*Text excerpt:*
[start]

I was very fortunate, because I knew my grandfather well, he lived only three blocks away, and his storytelling provided me with a rich oral heritage about his hometown of Bialystok, which is now in eastern Poland. My family name was Rogowsky, the “sky” was dropped at Ellis Island, and my birth certificate says Rogow, not Roberts. My father changed our name when I was two, but my grandparents and all my cousins on that side were Rogow and still are.
Living in Europe had brought me closer to my heritage, and after the fall of the Berlin wall, we planned a trip to Eastern Europe, starting in Vienna, where our niece was living. I badly wanted to see Bialystok and Cokie agreed, but I had no idea how to start. So I literally looked up Bialystok in the New York City phone book, and found an old-age home on the Lower East Side with that name. I called the number, described what I wanted to do, and asked if anybody there knew the town. I was in luck, the director of the home hailed from Bialystok, and after we talked awhile he told me to write to his friend Anatole who lives in Warsaw and studies the Jewish history of eastern Poland. I wrote to him and heard nothing back, but I had his phone number, so when we got to Warsaw, I called. Anatole said, well, I’m getting old, it’s a long trip, but when I heard your family name I decided I had to help because Artur and Shmuel Rogowsky were two of my father’s best friends when I was growing up and they must be your great-uncles. It turns out they’re not my uncles. But Anatole agreed to guide us, we hired a car and driver, and we set out the next day for Bialystok, about two and a half hours due east of Warsaw. On the way we stopped at Anatole’s home village, and while we’re walking around he talked about how fondly he remembered Artur Rogowsky singing the prayers on Friday night in a beautiful voice.
CR: I said that settles it, he can’t be a relative of yours, nobody in your family can sing a note.
SR: So much for sentiment. Anyway, we were standing in the main square when I said, I’ve always heard my family name comes from a village around here. And Anatole answered, I know the place, but I need directions. I was stunned. I’d come wanting to find some sign—a birth record, a gravestone—that my family had been there.
CR: We both thought our best bet was a graveyard.
SR: So we drove down this dusty country road in rural Poland…
CR:…it could have been the nineteenth century, there were oxen pulling carts…
SR:…and we came to a roadside sign that reads ROGOWO. There was my name!

[end]

Edit the passage about the trip to Bialystok, starting with "SR: So we drove" and going on through "was my name!", and put "horses" in place of "oxen". The data after this point is separate from the passage about the trip to Bialystok.

*Information supplied:*

[start]

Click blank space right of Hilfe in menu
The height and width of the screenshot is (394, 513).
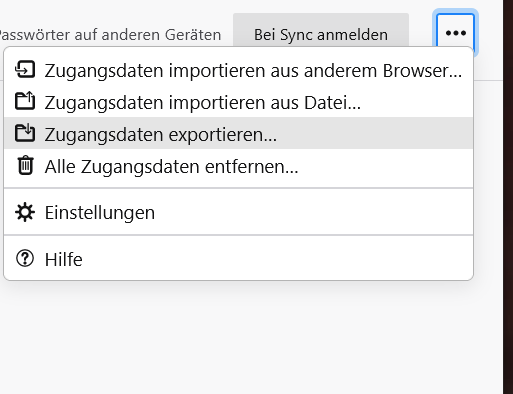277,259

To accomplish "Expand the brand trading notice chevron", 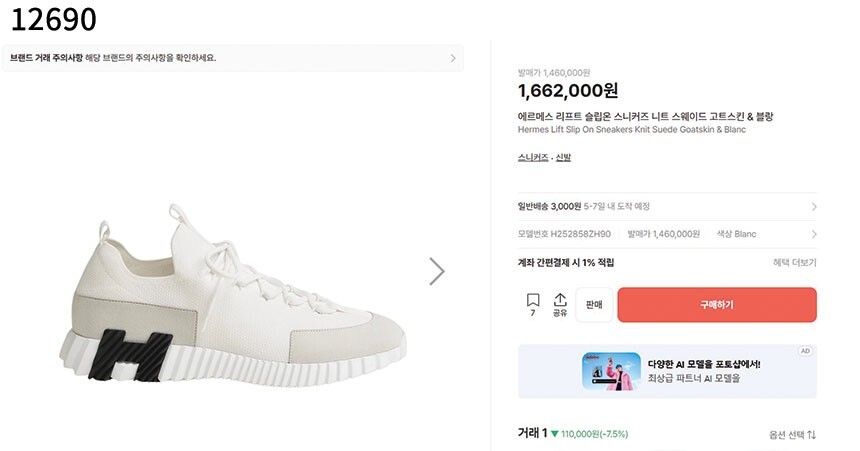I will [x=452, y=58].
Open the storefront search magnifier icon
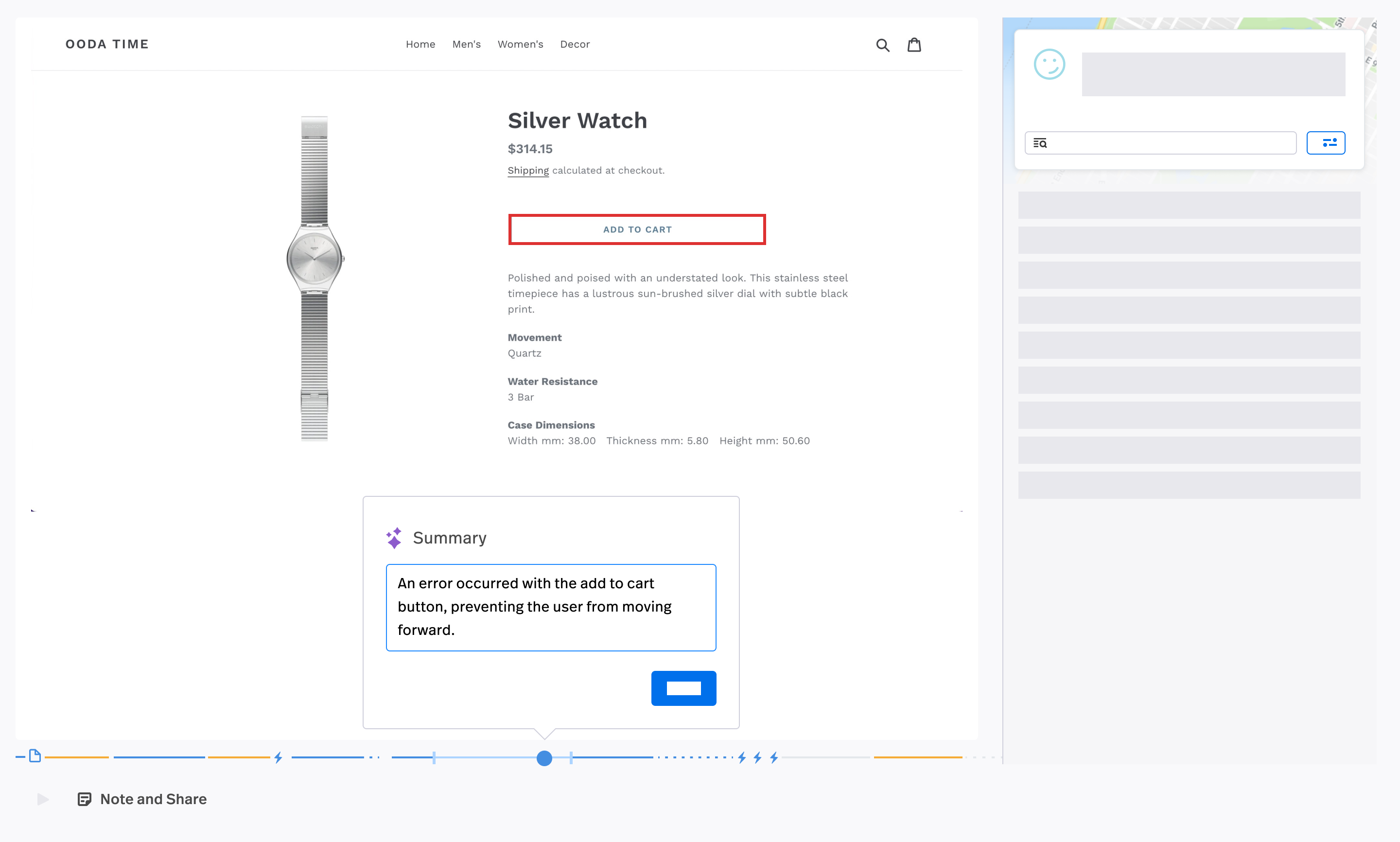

[end]

*Output for this exercise:*
SR: So we drove down this dusty country road in rural Poland…
CR:…it could have been the nineteenth century, there were horses pulling carts…
SR:…and we came to a roadside sign that reads ROGOWO. There was my name!